Saved data entries
● ● ● ● ● ● ●

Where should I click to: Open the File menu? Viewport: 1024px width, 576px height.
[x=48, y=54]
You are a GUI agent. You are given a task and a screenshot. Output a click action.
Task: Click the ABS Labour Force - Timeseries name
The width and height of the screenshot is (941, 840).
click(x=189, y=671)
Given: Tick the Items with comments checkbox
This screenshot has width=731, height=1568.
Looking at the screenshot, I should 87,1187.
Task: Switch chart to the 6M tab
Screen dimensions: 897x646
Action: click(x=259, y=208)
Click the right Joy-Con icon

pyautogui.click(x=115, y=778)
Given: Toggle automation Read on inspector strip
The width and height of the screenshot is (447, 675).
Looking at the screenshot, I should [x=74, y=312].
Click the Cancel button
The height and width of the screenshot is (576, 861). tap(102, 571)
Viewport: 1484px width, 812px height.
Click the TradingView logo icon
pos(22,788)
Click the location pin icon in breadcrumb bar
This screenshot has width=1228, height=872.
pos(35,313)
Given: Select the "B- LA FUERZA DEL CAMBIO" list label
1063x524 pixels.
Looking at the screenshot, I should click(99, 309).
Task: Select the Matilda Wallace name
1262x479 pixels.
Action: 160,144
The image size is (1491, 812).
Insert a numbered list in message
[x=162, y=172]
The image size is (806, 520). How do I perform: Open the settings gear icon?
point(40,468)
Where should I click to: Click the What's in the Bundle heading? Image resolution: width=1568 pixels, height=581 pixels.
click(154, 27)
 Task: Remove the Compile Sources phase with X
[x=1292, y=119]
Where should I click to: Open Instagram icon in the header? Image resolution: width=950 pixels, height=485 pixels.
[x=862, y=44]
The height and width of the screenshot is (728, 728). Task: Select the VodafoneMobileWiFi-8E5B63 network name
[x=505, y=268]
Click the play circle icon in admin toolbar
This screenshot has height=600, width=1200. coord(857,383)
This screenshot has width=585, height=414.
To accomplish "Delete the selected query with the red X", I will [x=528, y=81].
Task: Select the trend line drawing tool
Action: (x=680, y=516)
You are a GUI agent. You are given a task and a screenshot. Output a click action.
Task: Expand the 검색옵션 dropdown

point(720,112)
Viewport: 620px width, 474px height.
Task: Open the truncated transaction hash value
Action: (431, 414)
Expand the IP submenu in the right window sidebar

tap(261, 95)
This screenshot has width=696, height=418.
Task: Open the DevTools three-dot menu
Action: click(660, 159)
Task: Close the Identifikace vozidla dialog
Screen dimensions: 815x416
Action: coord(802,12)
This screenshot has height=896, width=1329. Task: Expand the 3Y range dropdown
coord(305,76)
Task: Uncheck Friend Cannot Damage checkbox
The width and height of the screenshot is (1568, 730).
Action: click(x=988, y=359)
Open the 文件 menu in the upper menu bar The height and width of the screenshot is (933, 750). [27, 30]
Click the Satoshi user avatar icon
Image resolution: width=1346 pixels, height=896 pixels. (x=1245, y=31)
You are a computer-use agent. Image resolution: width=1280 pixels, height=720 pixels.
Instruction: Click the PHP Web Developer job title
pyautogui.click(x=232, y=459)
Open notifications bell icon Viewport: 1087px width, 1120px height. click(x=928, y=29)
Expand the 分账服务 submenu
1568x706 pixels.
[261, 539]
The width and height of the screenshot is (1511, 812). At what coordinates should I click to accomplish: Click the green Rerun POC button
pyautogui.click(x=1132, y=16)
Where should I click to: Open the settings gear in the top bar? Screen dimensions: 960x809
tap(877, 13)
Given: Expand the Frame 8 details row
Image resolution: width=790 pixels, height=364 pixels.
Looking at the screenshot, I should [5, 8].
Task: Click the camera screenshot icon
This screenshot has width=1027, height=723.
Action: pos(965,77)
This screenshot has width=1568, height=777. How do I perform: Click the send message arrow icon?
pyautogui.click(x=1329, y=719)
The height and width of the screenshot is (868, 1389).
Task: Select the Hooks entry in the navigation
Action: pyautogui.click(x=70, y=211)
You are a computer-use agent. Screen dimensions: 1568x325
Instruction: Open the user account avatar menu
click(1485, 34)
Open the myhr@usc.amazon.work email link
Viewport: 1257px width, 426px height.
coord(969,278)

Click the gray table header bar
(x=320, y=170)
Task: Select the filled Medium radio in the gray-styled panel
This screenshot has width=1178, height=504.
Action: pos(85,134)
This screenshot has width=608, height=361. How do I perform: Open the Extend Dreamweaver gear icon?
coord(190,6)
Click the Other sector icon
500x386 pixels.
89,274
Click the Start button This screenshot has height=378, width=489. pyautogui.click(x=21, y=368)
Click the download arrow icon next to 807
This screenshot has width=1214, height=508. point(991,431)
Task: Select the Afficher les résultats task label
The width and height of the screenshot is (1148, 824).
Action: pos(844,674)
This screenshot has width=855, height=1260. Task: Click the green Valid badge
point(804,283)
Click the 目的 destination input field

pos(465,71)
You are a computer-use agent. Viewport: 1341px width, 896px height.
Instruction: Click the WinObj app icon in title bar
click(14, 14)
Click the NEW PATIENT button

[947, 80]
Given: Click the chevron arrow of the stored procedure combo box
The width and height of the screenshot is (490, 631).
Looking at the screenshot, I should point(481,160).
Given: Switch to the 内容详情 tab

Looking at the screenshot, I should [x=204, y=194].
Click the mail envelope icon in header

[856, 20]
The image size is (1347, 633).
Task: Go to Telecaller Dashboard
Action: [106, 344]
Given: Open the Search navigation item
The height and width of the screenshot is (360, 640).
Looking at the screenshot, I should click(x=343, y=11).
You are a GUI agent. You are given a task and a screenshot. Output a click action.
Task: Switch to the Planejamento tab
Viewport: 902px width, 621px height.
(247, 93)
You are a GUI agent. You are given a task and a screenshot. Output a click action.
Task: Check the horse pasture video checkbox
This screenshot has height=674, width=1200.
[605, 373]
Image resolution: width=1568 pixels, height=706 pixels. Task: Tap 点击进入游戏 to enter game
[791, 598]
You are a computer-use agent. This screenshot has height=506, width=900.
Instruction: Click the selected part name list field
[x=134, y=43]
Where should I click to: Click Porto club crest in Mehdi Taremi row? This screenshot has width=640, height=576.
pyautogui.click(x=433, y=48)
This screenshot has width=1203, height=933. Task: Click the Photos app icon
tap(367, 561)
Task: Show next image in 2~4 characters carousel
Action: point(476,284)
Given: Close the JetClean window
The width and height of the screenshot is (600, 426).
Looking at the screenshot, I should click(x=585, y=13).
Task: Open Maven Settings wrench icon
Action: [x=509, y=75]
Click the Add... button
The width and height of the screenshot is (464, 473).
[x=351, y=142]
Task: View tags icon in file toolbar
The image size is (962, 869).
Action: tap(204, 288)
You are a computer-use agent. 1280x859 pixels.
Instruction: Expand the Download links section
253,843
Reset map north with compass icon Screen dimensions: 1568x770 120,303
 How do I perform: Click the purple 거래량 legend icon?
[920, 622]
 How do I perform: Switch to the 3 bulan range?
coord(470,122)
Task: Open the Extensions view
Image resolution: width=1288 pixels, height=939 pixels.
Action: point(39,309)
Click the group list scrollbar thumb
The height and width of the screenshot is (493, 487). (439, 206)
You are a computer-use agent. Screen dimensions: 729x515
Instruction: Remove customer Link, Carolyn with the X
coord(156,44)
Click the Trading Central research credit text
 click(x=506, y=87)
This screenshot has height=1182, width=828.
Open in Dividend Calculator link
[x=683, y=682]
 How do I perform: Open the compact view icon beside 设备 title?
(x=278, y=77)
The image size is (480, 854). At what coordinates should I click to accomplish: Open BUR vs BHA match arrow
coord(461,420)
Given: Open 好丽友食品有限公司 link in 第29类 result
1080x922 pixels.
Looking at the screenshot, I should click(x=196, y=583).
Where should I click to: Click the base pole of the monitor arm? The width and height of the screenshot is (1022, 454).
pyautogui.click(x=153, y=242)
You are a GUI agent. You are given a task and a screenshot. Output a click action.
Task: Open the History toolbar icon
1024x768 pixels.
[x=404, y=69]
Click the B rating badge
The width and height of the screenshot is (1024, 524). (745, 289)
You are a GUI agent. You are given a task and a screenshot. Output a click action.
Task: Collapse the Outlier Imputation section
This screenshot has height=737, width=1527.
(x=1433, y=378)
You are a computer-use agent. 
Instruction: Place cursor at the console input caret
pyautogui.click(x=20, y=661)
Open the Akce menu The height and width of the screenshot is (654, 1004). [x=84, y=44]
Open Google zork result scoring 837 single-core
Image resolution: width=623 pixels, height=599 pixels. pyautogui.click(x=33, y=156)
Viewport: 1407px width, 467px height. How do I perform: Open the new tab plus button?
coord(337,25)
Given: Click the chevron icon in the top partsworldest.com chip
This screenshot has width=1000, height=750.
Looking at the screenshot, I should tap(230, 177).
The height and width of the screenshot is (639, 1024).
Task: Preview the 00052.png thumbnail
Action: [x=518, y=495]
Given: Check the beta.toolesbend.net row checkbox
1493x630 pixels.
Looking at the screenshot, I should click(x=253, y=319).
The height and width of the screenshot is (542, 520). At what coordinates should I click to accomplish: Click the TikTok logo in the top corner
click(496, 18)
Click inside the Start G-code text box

● ● ● ● ● ● ●

WORK REQUIRED: Among the records, find the lines that contain "computer" and copy each of them.

WRITTEN ANSWER:
You are a computer-use agent. Image resolution: width=1280 pixels, height=720 pixels.
You are a computer-use agent. Screen dimensions: 1568x325
You are a computer-use agent. Viewport: 1341px width, 896px height.
You are a computer-use agent. This screenshot has height=506, width=900.
You are a computer-use agent. 1280x859 pixels.
You are a computer-use agent. Screen dimensions: 729x515
You are a computer-use agent. 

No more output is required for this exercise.